As much as I didn’t want to fall in love with this book, I did. I nearly put the book down in the first two pages solely due to the writing style, but thank goodness, I didn’t and I urge you not to if you try reading it. The story is beautiful, and (despite the most epic, want-to-kill-the-author-because-of-character-death scene) totally worth reading. It travels quickly though not too light of a read. I did find it predictable, but the story is about the how the character handles it, not about being surprised by it. I look forward to reading the next in the trilogy, though it’ll be quite a while before I get to it.

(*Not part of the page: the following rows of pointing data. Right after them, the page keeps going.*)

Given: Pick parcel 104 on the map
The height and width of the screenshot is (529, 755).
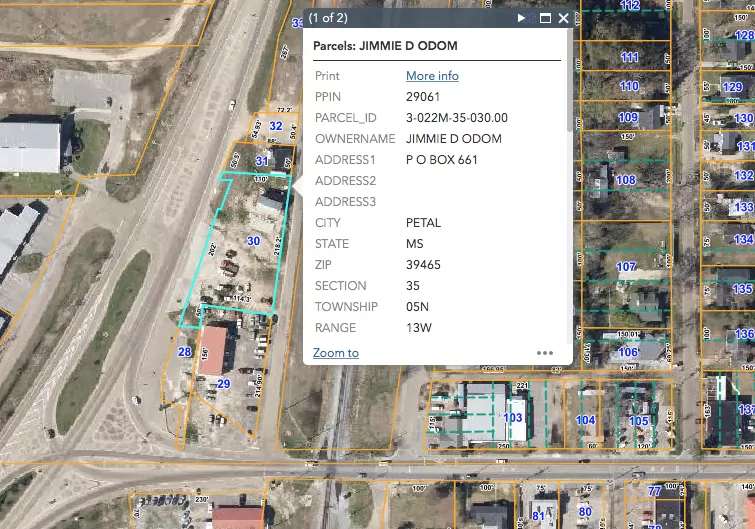Looking at the screenshot, I should pos(586,420).
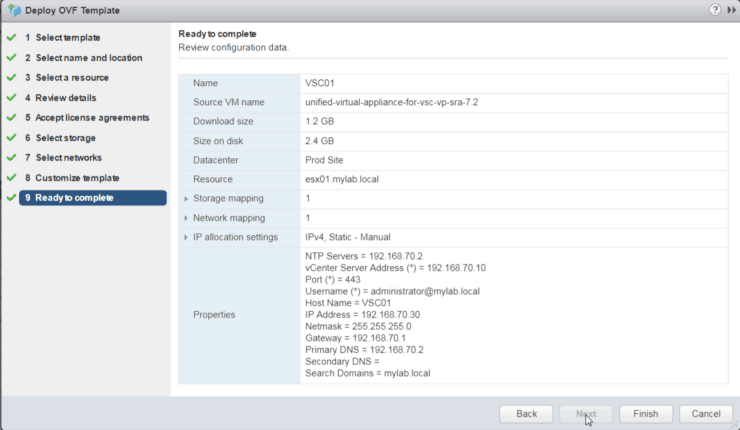Jump to step 5 Accept license agreements
The image size is (740, 430).
click(x=92, y=118)
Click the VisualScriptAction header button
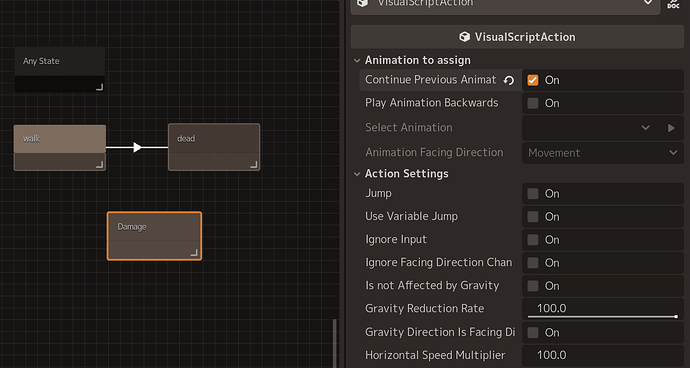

NaNoWriMo is doing something that I couldn’t pass up. It is their #my1ststory campaign. The photo above is mine. I almost wrote about my 1st grade poetry since it was technically my first real writing experience, but is not what fueled my creative writing. My sister did that. So here’s a big shoutout to her:
Towim, thanks for inspiring my creative writing! You’re the bestest big sister ever!
The day couldn’t be more pleasant as I sit here on the stoop of my high school where I first began to figure out who I wanted to be.

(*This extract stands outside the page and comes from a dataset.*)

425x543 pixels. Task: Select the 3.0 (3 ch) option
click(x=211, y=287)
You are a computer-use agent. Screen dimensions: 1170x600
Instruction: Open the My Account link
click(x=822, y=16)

The breeze is cool, the birds are chirping, and my dog is acting like a fool because a bunny ran in front of us.
It may yet rain, but aside from fear of my tablet or notebook getting wet, I can’t think of any reason I wouldn’t want it to rain on a day like this.

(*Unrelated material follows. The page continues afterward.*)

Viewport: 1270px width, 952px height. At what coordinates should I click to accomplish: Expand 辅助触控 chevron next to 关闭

I’m not feeling quite as nostalgic as I guess I had hoped to be. I’m a little sad that the bushes my friends used to smoke behind are gone.
Apparently, the new principal is a little wiser than the old one. I worry that some shy, searching young person may miss out on my own experiences, but kids are resilient. I’m sure they have found anew place to hide from the prying eyes of authority.
I don’t miss the place very much, though I hardly ever visit it. There is a melancholy in the air, but that may just be because school is out, and it is Sunday morning so everyone is at church. Yes there are still places where the town gets all twilight-zonie Sunday mornings. It might be a good setting for a horror story should I ever get the balls to write one.
I’m going to walk back to the homestead now. Mom and Granny are probably rolling out of bed and wondering where I ran off to.
Two days…for two days, I have forgotten my writing bag at home. I feel like I’m not going to reach any of my goals this way, but to put a positive spin on this, I’ve been hyper-vigilant about addressing other goals that I don’t need my writing bag for.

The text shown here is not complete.